Tabor professor seeks to fathom the teenage mind
Teacher enters their world to understand the changing face of adolescenceBy Sara Cook Tabor College
HILLSBORO, Kan. — What exactly goes on in the mind of a teenager? Wendell Loewen is on a quest to find the answer, or at least a better understanding.
Over the last four years, he devoted a significant portion of his doctoral work at Fuller Theological Seminary to studying adolescents and culture. His new position as associate professor of youth, church and culture at Tabor College reflects his work. He is also youth minister for the Southern District of the U.S. Conference of Mennonite Brethren Churches.
Being around youth ministry for more than 20 years, Loewen is convinced that teenagers are different today and that the journey of adolescence has changed.
“I think it’s fairly understood that adolescence starts earlier and ends later,” said Loewen, who says it begins with biology at puberty and ends when culture says it ends.
But the culture has become unclear about this.
In earlier decades, teenagers exited adolescence at the age of 18 when they could drive, graduate from high school and join the military. But “our culture has taken out the meaning of those markers,” Loewen said. “So what marker establishes your adulthood? We’re not agreed on that.”
Today adults tend to give their teenagers all the gadgets, clothes and money they want.

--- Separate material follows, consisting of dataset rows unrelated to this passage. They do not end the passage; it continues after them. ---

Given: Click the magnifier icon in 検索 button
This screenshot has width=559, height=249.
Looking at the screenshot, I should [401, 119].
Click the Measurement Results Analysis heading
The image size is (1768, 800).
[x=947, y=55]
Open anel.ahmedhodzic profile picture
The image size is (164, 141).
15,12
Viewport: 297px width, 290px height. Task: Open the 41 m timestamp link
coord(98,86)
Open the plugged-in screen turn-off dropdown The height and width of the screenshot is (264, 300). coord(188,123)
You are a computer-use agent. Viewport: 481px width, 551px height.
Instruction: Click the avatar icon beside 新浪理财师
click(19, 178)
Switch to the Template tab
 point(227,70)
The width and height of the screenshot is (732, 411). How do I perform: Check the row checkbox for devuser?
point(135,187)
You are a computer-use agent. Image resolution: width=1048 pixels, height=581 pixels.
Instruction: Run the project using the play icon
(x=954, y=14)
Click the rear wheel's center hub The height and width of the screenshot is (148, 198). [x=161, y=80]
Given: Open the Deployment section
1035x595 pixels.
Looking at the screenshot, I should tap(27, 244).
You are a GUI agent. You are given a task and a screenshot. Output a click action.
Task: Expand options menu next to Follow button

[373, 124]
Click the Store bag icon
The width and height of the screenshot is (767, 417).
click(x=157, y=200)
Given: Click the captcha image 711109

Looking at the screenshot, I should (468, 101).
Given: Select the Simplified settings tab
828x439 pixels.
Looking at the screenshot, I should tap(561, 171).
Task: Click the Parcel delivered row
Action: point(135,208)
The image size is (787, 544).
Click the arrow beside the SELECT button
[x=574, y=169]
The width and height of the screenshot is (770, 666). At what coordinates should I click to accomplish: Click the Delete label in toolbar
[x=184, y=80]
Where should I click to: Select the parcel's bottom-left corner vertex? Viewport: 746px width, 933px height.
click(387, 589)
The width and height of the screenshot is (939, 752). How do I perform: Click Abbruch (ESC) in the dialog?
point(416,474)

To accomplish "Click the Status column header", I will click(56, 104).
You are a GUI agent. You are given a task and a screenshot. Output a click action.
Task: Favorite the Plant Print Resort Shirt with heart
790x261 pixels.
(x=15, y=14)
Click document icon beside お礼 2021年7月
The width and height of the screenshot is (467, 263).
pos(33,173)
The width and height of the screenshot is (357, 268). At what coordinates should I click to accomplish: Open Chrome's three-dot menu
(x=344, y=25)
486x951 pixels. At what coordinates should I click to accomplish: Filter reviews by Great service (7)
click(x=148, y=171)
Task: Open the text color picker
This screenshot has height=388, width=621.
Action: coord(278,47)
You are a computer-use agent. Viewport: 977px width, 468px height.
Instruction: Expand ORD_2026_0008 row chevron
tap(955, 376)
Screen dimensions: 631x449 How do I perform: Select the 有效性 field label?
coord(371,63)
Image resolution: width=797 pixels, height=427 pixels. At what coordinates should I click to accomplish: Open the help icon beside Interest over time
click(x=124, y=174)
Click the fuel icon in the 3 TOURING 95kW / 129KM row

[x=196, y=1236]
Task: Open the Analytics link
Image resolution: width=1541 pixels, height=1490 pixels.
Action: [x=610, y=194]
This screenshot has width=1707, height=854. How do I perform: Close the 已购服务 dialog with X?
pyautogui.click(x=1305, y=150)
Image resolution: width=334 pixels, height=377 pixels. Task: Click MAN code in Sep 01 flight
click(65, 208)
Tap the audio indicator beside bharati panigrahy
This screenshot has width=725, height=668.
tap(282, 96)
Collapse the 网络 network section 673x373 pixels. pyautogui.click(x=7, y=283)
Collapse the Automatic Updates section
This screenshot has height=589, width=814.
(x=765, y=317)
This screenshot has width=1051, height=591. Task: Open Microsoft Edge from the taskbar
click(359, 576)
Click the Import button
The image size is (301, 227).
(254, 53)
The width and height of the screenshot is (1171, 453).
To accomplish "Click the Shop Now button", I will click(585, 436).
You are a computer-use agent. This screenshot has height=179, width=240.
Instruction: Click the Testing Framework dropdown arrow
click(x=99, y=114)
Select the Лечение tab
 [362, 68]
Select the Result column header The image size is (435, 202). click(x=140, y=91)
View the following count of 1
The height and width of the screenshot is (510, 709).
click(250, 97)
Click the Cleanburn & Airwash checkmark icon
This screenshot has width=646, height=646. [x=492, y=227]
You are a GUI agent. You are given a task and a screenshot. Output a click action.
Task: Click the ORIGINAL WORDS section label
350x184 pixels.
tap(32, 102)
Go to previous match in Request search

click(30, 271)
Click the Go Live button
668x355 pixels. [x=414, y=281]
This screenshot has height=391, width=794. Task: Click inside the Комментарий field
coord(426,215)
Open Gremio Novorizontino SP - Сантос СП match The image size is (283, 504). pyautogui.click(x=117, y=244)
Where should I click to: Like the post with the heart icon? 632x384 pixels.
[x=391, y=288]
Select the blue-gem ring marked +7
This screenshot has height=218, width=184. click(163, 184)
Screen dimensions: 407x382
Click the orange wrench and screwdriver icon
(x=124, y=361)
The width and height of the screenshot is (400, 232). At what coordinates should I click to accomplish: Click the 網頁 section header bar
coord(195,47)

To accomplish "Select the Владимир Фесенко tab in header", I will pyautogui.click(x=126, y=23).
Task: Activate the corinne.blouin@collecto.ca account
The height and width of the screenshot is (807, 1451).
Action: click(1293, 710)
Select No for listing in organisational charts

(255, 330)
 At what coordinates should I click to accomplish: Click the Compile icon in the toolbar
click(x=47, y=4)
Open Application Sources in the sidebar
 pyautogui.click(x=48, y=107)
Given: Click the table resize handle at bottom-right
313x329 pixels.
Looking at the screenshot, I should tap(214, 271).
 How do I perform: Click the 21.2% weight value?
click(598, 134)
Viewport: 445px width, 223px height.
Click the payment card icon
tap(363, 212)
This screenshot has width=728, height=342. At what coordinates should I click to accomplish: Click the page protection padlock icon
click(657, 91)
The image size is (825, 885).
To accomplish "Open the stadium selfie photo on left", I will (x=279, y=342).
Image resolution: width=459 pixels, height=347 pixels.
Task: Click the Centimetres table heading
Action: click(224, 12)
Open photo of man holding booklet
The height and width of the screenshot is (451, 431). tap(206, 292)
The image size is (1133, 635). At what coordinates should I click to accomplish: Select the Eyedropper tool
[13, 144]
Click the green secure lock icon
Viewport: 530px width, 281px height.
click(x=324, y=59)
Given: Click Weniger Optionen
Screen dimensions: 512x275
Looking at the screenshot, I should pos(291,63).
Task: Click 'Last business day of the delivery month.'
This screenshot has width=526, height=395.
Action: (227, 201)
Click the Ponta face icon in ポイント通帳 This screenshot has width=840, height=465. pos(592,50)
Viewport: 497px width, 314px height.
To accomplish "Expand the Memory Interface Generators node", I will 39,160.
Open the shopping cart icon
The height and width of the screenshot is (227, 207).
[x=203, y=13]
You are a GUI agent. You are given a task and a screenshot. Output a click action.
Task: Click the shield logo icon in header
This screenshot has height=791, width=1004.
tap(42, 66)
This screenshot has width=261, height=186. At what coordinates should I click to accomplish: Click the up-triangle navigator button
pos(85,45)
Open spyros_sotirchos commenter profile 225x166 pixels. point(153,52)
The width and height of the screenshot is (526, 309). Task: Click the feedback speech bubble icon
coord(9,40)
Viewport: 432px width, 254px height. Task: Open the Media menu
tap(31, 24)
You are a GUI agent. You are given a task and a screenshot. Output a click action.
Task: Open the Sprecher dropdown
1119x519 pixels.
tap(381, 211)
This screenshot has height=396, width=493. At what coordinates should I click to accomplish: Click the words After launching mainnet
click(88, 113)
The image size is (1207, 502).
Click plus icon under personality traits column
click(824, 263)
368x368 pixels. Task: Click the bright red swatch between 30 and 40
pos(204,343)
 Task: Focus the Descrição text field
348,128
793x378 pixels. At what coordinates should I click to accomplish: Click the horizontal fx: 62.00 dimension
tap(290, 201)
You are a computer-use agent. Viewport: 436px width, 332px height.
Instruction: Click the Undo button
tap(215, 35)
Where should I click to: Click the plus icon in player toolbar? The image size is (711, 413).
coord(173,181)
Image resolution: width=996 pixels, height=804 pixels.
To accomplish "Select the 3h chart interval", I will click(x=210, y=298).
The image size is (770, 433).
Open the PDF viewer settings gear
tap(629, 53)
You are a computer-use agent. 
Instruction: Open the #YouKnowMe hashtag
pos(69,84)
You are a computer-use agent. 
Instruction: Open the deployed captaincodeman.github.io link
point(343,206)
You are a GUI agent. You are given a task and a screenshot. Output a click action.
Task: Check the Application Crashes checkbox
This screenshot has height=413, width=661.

So while they are not being abandoned in that sense, Loewen said, “in the psychosocial process of individuation, adults are saying their lives are too busy, too stressed out,” and that teens will have to figure life out on their own.
“So it stands to reason that it’s going to take teenagers longer to figure out who they are because they don’t have a group of adults surrounding them and answering those questions,” he said.
Adult abandonment leads to extended adolescence. For some, adolescence may extend as late as the mid-to late 20s, when they become financially independent. But even that idea, Loewen said, is up for debate.
Because teenagers sense abandonment, friends are much more important than they used to be. While friends were necessary to have fun, they are now crucial to the process of navigating through life.